El Comercio

Los escoltas sanitarios para una atención integral

Los escoltas sanitarios  para una atención integral
  • Las ambulancias realizan unos 60.000 traslados al año en Gijón, de los que el 20% son urgencias

Ser un técnico de emergencia sanitaria implica una gran responsabilidad. La que da la necesidad de mantener un tiempo medio de respuesta ante una urgencia de seis minutos, pero también la de convertirse en la 'muleta', física y psicológica, de numerosas personas que, por motivos de salud, precisan de un servicio de transporte sanitario. Cada año son unos 60.000 los traslados que se realizan en Gijón en ambulancia, de los que un 20% son urgencias y el resto corresponde a transporte programado (altas hospitalarias, servicio de rehabilitación, oncología, diálisis, centros de día, etc). Uno de cada cinco servicios que Transinsa, la empresa concesionaria del transporte de ambulancias en el Principado, realiza en Asturias corresponde a la ciudad más poblada de la región.

La dedicación asistencial de las ambulancias abarca las 24 horas del día, los 365 días al año. Es decir, nunca se para. Porque es un trabajo en el que nunca se puede bajar la guardia. En intervención, pero también en prevención. En la ciudad, los técnicos de ambulancias realizan numerosos servicios con carácter preventivo en diferentes actividades deportivas, sociales, empresariales o culturales. Es el caso, por ejemplo, de la cobertura sanitaria de los partidos de fútbol que llenan El Molinón los domingos, o de la que se da a eventos multitudinarios como la Semana Negra o la Feria Internacional de Muestras de Asturias. También a otras actividades que se realizan en el recinto ferial Luis Adaro o, sin ir más lejos, el dispositivo anualmente se monta en periodo estival en las playas del concejo.

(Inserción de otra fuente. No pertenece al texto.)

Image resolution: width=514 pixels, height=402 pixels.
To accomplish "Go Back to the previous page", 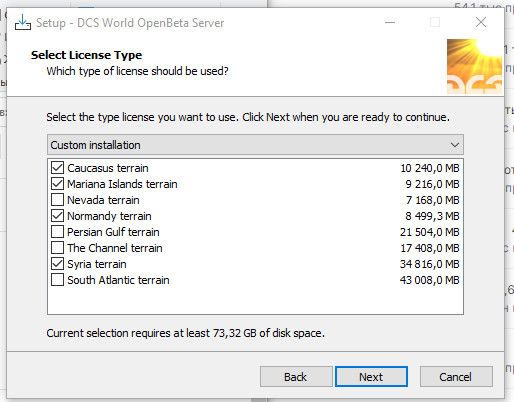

Pero, junto a unos servicios más visibles para el común de los mortales, hay otros que ponen los cimientos de actitudes que en el día de mañana también pueden salvar una vida. Son las charlas formativas en los centros escolares, ese primer acercamiento a la realidad de una asistencia que los más pequeños se podrían encontrar en cualquier momento de su vida.

Búsqueda de la excelencia

Los retos de futuro de la empresa de ambulancias son retos de presente. Porque el cuidado de personas que sufren alguna experiencia traumática sin esperarla, como es un accidente de tráfico, o que precisan atención en momentos difíciles como los que implica el acompañamiento en tratamientos largos y en ocasiones penosos, no entiende de cortos o medios plazos. En cualquier caso, el consejero delegado de Transinsa, Carlos Paniceres, señala la «dignificación» de la labor profesional y el «reconocimiento social del trabajo diario» como los auténticos objetivos del servicio, a nivel local y regional. «No muchas veces se es noticia por hacer bien las cosas. Eso se presupone, sobre todo en nuestro trabajo. Sin embargo, cuando realizas 60.000 servicios anuales solo en Gijón, un error en uno puede dar al traste con una trayectoria», añade.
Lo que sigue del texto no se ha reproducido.